Togo progrediu, mas ainda precisa evoluir muito, diz treinador

Alexandra Hudson
Da Reuters
Em Colônia (Alemanha)
Togo deu um grande passo por ter participado de sua primeira Copa do Mundo, mas, no final, o abismo que ainda existe entre o futebol do país africano e o futebol francês é muito grande, disse o treinador Otto Pfister nestsa sexta-feira.

A seleção francesa perdeu inúmeros gols antes de marcar os dois que garantiram a vitória por 2 a 0 pela 3ª rodada do grupo G, nesta sexta-feira.

Com o resultado, os franceses se classificaram para as oitavas-de-final e terão a Espanha como adversária.

Togo deu adeus à Copa do Mundo depois de três derrotas (perdeu por 2 a 1 para a Coréia do Sul e por 2 a 0 para a Suíça nas duas primeiras rodadas).

"Nós jogamos bem no primeiro tempo, mas o segundo ficou muito difícil porque estávamos enfrentando uma equipe de alta categoria e a classe de seus jogadores fez a diferença no final", disse Pfister em coletiva de imprensa.

"Muitos dos nossos jogadores nem jogam nas categorias principais de seus campeonatos.
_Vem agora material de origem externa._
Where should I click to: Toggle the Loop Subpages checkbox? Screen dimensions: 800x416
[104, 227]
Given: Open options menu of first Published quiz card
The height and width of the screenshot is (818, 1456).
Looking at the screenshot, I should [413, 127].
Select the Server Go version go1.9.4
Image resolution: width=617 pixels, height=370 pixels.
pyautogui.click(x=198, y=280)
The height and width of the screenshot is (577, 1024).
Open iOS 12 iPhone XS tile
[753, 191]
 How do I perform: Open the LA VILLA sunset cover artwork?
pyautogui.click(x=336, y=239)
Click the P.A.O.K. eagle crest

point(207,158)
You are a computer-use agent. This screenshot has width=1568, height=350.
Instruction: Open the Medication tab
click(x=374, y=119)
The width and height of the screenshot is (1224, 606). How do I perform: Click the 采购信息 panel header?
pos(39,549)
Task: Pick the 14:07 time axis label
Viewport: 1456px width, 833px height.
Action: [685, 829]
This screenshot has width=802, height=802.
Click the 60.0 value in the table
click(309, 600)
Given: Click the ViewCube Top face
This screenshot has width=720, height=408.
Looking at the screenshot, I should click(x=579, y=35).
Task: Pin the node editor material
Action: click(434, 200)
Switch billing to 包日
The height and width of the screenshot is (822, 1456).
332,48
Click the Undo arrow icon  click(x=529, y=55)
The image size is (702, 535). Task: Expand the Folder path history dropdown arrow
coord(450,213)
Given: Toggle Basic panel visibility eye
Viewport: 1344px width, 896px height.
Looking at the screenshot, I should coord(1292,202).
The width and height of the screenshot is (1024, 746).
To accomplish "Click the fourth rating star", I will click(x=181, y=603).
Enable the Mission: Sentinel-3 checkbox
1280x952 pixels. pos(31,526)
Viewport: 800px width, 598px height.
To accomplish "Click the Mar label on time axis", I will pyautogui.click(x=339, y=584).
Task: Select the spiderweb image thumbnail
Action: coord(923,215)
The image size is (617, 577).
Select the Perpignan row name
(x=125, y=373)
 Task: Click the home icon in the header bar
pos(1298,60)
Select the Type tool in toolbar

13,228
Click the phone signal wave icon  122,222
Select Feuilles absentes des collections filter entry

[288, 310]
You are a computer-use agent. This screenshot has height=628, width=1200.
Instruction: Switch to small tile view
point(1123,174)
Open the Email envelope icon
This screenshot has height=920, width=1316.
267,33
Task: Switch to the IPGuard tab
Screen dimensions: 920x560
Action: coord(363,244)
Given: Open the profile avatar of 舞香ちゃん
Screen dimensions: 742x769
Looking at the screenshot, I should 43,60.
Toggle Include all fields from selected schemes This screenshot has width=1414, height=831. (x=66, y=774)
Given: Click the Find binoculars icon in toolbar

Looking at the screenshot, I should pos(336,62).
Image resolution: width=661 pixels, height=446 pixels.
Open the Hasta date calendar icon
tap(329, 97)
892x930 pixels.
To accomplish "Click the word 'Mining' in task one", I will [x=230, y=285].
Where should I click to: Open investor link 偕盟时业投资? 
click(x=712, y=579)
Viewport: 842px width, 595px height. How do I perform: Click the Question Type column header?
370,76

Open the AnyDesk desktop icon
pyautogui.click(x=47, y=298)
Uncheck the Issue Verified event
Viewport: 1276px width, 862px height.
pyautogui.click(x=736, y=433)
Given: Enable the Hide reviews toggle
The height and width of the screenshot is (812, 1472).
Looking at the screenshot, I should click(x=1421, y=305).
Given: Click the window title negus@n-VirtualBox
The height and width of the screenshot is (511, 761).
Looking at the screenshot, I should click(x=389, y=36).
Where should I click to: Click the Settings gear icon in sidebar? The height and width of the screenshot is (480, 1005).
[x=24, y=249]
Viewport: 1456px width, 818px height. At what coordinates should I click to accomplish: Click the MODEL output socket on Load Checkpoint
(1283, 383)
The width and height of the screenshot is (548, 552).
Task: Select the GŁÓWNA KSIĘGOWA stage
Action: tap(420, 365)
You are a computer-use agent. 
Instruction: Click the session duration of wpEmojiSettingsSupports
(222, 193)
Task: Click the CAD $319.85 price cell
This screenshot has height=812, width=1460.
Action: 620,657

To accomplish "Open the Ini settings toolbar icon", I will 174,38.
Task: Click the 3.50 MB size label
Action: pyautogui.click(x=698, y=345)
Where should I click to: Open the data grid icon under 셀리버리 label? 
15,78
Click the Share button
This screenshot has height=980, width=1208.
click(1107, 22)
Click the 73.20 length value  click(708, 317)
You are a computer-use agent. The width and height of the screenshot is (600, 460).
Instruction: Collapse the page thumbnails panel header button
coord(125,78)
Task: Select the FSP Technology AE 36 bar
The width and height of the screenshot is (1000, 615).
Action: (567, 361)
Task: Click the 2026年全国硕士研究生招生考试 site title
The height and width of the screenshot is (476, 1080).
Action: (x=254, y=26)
Então, podemos dizer que ele jogaram bem. Não estou totalmente decepcionado com a seleção do Togo".

O atacante do Togo Emmanuel Adebayor joga ao lado de Thierry Henry no Arsenal, mas o resto do elenco defende times pequenos, como Stade Brest, da França; o Benevento, da Itália; e o Ciudad Murcia, da Espanha.

Pfister disse que as duras críticas à seleção francesa, que precisava ganhar por dois gols de diferença para não depender de outros resultados, serviu para motivar e melhorar o time francês.

"O mesmo aconteceu com os brasileiros. Vocês viram como eles começaram a Copa, mas depois eles melhoraram. O mesmo pode acontecer com a França".

Ainda com o futuro indefinido, Pfister, disse que aprendeu muito com o trabalho que fez pela jovem seleção togolesa e acredita que ela melhorará muito no futuro.

"Eu acredito que Togo fará muito ainda pelo futebol africano e pelo mundial."